Other countries had learnt from Japan’s experience, Huang said, alluding to the Asian giant’s historical trade tensions with the US, which cooled off only after Tokyo accepted quotas on exports to the US, reduced its import tariffs and allowed its currency to appreciate.
"Japan lost 20 years," Huang said, referring to the country’s two decades of no growth. "You both lose, but if you don’t do that, only you lose."
The iPhone X, Buick Excelle car, Starbucks’ double mocha macchiato and tickets to see Tom Cruise’s summer action flick are all hot sellers in China.
They could all become subject to restrictions should tensions snowball into an all-out trade war with the US, analysts say.
Beijing has shown to other countries that it can use wide-ranging tactics to mete out economic punishment.
In 2017, when geopolitical frictions with Seoul ratcheted up, scores of South Korea’s conglomerate Lotte 120-plus outlets in China were shut down, ostensibly over "safety issues", while angry protesters demonstrated in front of others.
China’s hordes of tourists, usually hungry for the South’s cosmetics, stopped arriving in Seoul as Beijing banned group tours.
Some US businesses are already getting hit: In May China said it had stepped up inspections of key US imports such as pork and cars — stranding them in ports — because of "problems".
"China still has plenty of weapons to use once it runs out of quantitative measures," economist Andrew Polk said in a newsletter.
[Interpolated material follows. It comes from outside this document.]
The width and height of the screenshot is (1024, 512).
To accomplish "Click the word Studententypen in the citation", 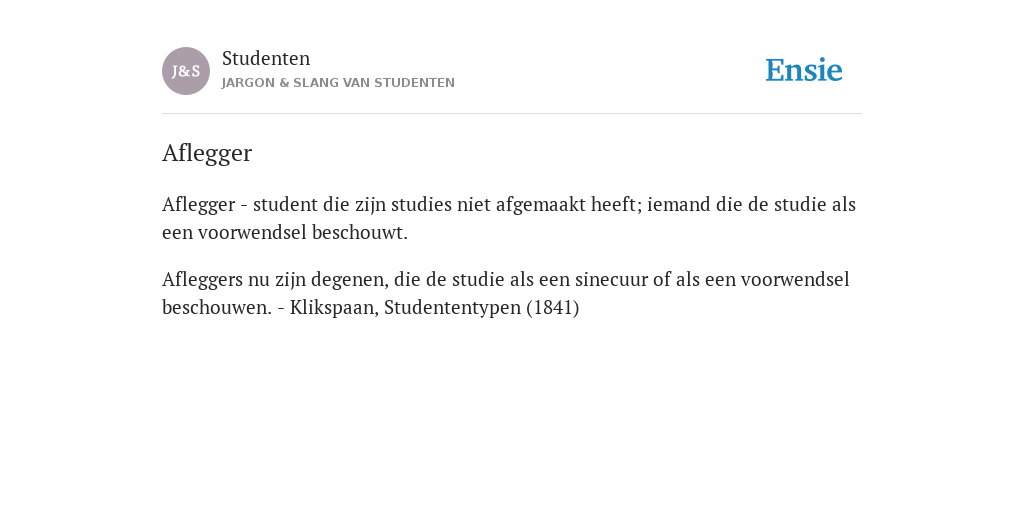I will coord(453,308).
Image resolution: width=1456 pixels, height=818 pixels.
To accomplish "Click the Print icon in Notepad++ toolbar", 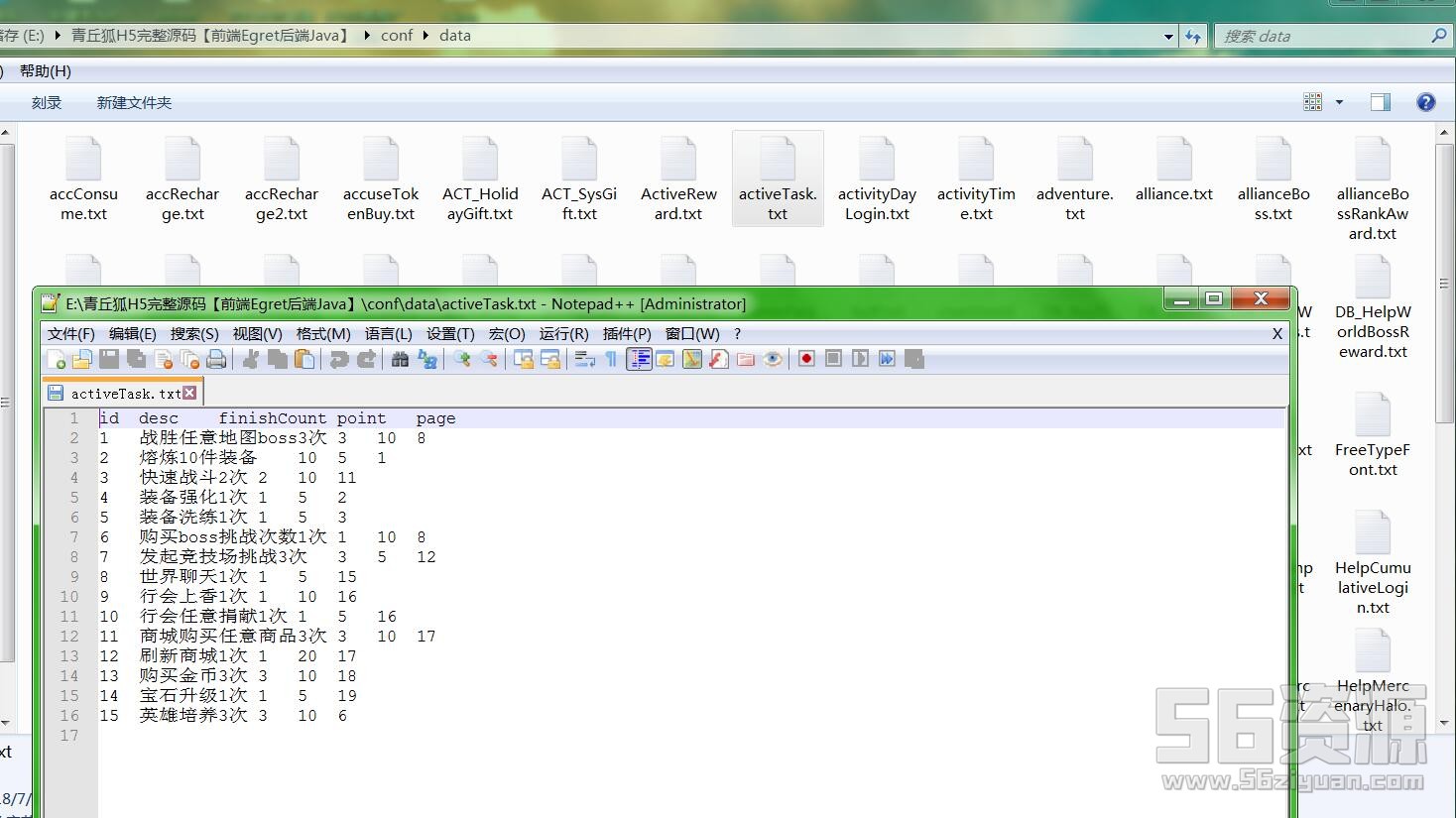I will click(x=216, y=359).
Punishing UN sanctions on North Korea — approved and enforced by Beijing — drove Pyongyang to the negotiating table, analysts say, landing Trump his made-for-TV summit with Kim Jong-un in Singapore in June. To achieve the North’s complete denuclearisation, Trump is likely to need Beijing to stay on board with the sanctions, but a trade war could change Chinese thinking, said Cheng Xiaohe, an international relations professor at Renmin University.
Co-operation between China and the US on the North "will become very complicated and very difficult", Cheng said.
In an indication of China’s leverage on the issue, Kim visited Beijing exactly one week after the summit to brief President Xi Jinping, his third trip to China this year.
Huang, the economist, outlined three stages of a trade war, from prices rising, to imports and exports shifting countries, to firms moving production and investment.
During the final stage, a prolonged trade war would "affect the growth rate by significant margins" and lead to a collapse of global trade, Huang said.
"Tensions are not going to go away. Probably going to get worse before they get better," he said.